Critics of this movie have contended that Eastland's violence is too randomly directed after initially taking out the gang bangers who hurt his friend. My feeling is that Eastland had been suppressing a lot of rage since Vietnam, and had been seething over the deteriorating conditions of his city, and that the mugging of Jefferson was the last straw. After avenging his friend, Eastland decides to wage war against every criminal and degenerate that he sees. Of course, this being the cynical seventies, the NYPD detective assigned to the case (himself a Nam vet) would just as soon let The Exterminator continue to clean up the streets, but it is an election year, and public officials are embarrassed by the fact that The Exterminator is succeeding in eliminating crime where they have failed. The federal government actually believes that The Exterminator may be a foreign agent working to undermine the current administration, and sends a CIA operative into the city to investigate. By the end of the story, the CIA assassin only THINKS he has exterminated The Exterminator - and, as Eastland has promised in the past, "I'll be back".
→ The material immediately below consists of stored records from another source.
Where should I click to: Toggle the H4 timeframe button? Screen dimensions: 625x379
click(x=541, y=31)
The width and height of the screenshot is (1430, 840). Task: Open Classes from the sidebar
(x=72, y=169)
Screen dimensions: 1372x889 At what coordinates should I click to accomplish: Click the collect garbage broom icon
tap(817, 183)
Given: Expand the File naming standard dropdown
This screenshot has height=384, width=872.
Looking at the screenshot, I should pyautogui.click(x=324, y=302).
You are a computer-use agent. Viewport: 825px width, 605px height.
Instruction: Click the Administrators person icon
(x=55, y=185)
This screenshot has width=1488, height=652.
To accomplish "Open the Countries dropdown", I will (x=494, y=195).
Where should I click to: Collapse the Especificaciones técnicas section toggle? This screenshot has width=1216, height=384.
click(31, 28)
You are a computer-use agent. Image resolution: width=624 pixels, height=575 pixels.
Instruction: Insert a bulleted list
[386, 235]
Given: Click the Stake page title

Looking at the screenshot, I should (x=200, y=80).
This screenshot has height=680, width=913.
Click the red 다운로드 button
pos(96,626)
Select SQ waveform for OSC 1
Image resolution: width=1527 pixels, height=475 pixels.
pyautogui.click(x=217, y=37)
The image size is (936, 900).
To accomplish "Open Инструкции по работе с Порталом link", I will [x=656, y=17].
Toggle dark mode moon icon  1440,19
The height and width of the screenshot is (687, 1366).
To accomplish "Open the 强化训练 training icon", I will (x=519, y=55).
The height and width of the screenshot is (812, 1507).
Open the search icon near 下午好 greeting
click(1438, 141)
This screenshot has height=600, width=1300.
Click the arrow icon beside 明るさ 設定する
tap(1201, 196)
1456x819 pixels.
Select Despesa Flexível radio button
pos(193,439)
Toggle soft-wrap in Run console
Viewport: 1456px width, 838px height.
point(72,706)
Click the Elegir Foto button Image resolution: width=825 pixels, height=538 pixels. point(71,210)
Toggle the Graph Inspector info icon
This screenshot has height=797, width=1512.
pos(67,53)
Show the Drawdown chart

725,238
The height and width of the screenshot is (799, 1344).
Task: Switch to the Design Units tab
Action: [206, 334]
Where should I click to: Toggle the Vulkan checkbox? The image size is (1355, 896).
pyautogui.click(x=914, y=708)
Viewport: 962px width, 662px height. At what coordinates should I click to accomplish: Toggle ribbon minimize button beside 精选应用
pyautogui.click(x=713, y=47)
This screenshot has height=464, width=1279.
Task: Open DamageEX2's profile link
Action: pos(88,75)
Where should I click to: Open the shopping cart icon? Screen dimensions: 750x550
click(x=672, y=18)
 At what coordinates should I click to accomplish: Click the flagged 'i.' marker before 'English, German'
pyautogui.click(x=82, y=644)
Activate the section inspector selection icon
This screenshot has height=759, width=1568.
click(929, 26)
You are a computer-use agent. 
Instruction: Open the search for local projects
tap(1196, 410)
When creating the character of John Eastland, James Glickenhaus was obviously influenced by Robert DeNiro's deranged Vietnam vet Travis Bickle in Taxi Driver and by Charles Bronson's Paul Kersey character, who was affected by violence to the point that he was himself driven to violence in Death Wish. But in spite of this (and in spite of criticisms that Ginty's character is stiff and wooden), The Exterminator emerges as an interesting character study of a traumatized man who unravels under the stress of life in inner-city New York after the senseless violence of that place strikes a little too close to home.

Those of us New Yorkers who are old enough to remember that city back in those bad old days of the late '70s - early '80s will agree that The Exterminator captures the grit and grime of places like the South Bronx and Times Square, as well as the lawlessness and general chaos of the place. Thank God the place has been cleaned up somewhat.